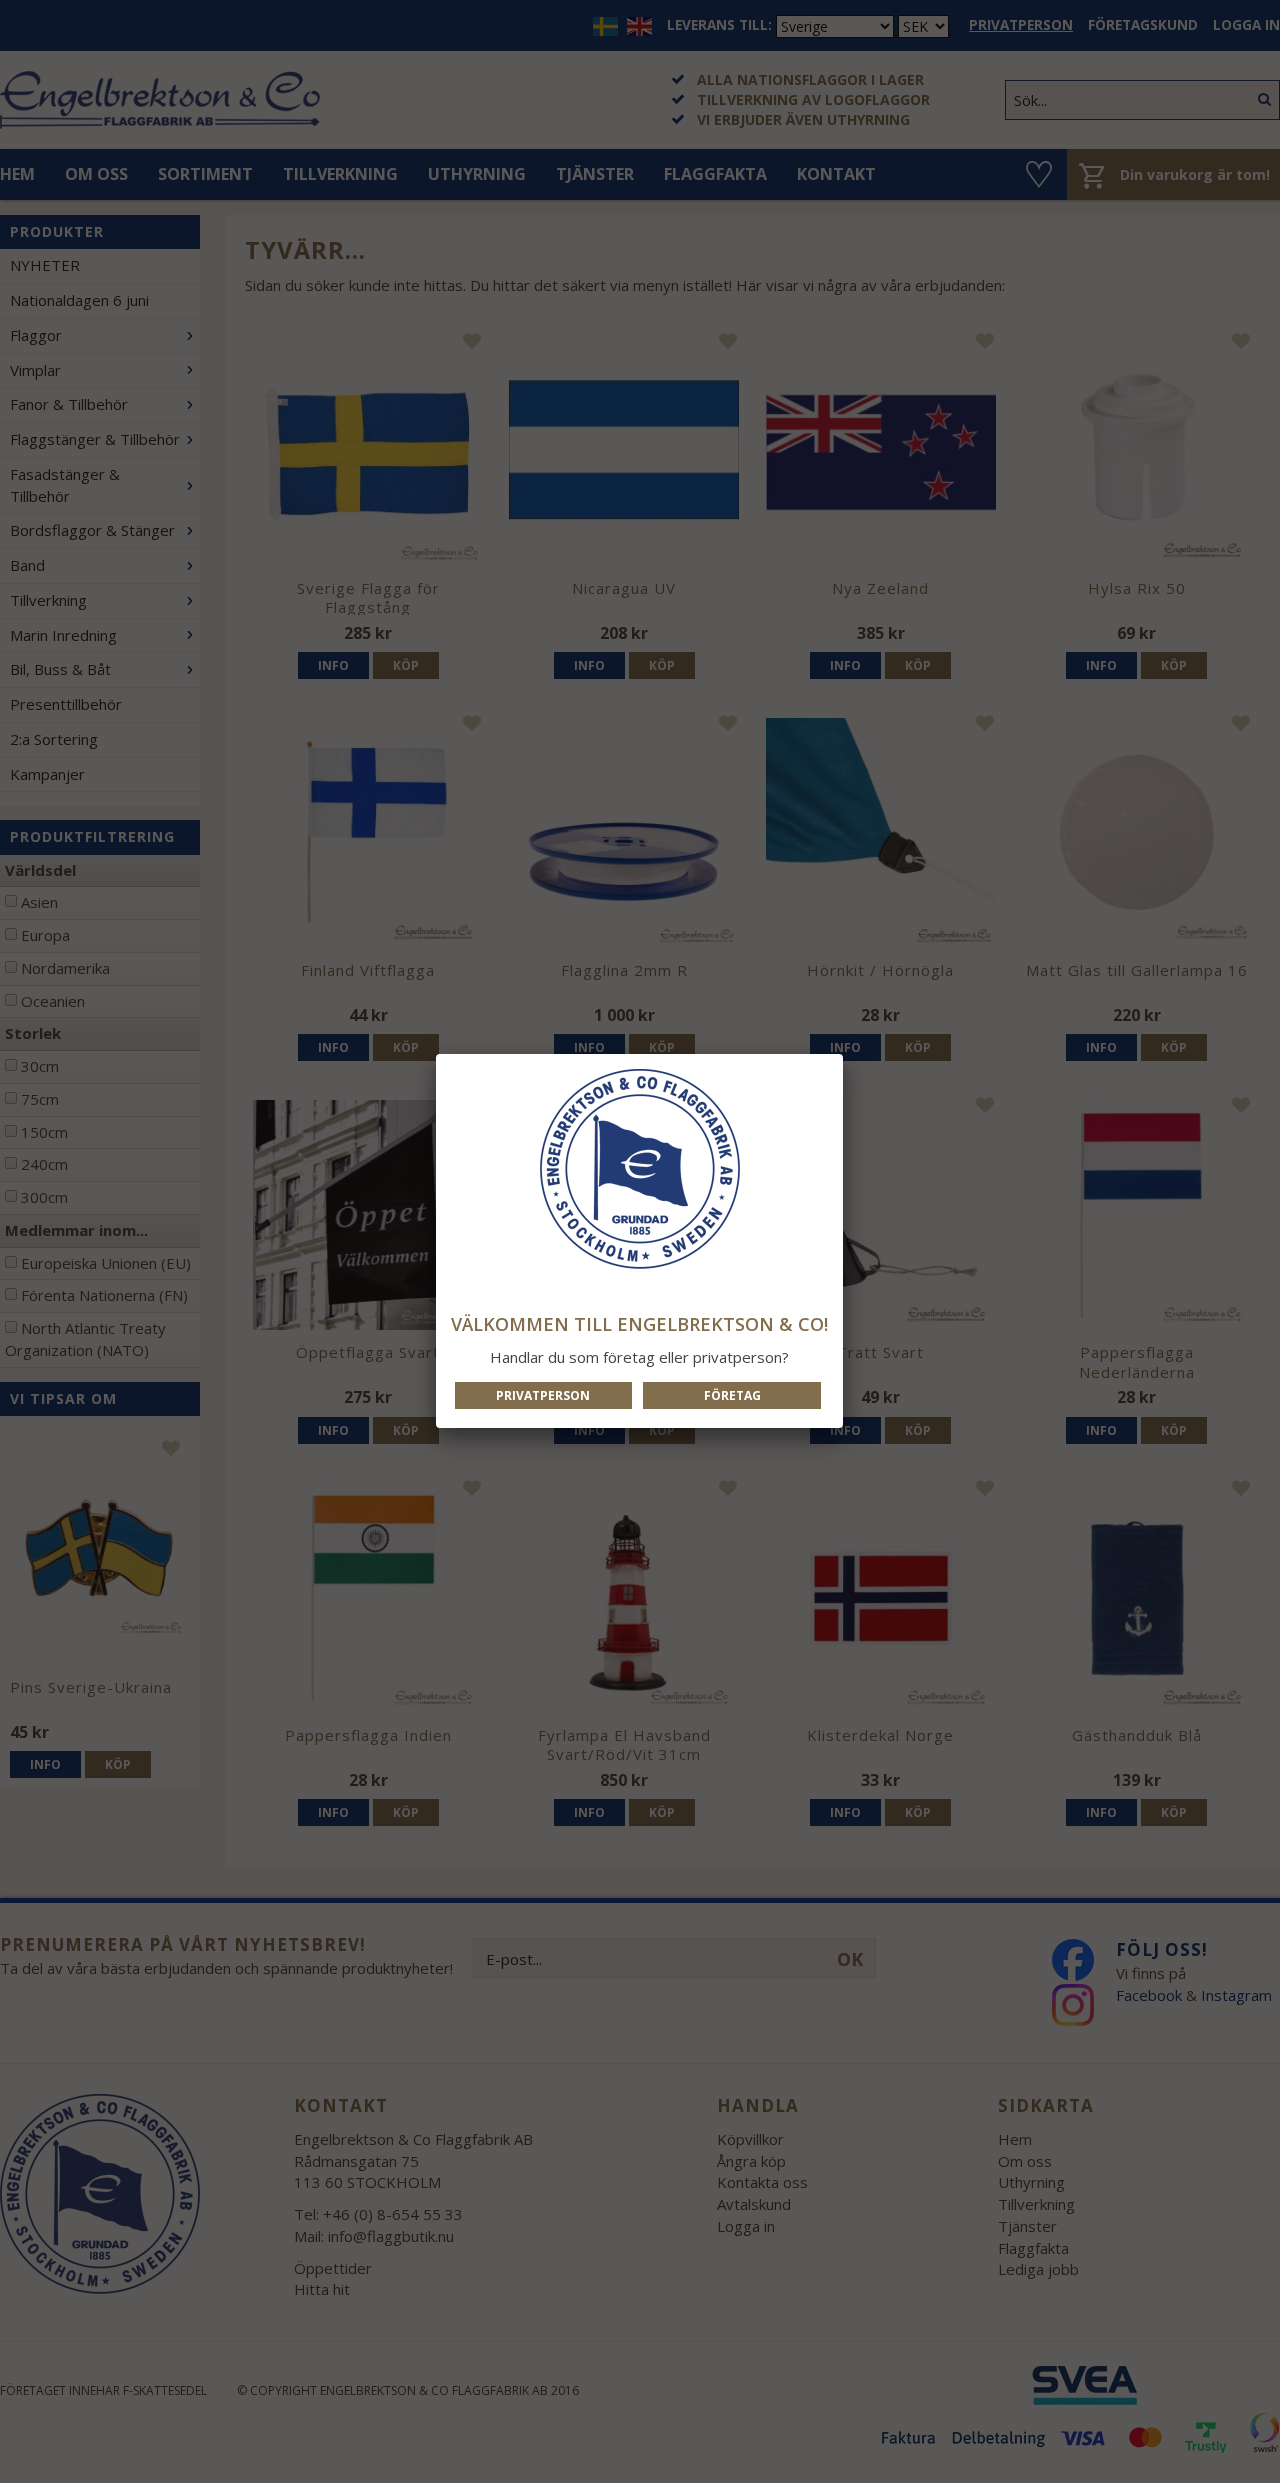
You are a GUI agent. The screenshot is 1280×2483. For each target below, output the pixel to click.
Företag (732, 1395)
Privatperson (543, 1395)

###

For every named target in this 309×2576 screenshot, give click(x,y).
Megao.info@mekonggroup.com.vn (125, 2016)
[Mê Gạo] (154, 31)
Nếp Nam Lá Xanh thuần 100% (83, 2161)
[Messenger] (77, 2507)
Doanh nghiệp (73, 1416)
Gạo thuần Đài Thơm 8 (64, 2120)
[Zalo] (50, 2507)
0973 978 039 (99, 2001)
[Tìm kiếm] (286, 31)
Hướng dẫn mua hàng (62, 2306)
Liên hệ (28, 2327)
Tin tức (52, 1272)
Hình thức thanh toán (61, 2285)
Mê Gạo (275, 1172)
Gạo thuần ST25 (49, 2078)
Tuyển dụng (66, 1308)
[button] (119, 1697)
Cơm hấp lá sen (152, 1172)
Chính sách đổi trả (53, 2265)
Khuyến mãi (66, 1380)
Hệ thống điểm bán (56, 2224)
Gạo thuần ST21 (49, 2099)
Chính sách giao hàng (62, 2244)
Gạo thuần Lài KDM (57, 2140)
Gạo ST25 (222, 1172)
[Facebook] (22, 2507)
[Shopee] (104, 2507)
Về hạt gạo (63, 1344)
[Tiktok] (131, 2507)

###

=== ABOUT THIS TASK ===
Search each line of the data above for "sách", and copy the lines where it occurs.

=== RESPONSE TO THIS EXERCISE ===
Chính sách đổi trả (53, 2265)
Chính sách giao hàng (62, 2244)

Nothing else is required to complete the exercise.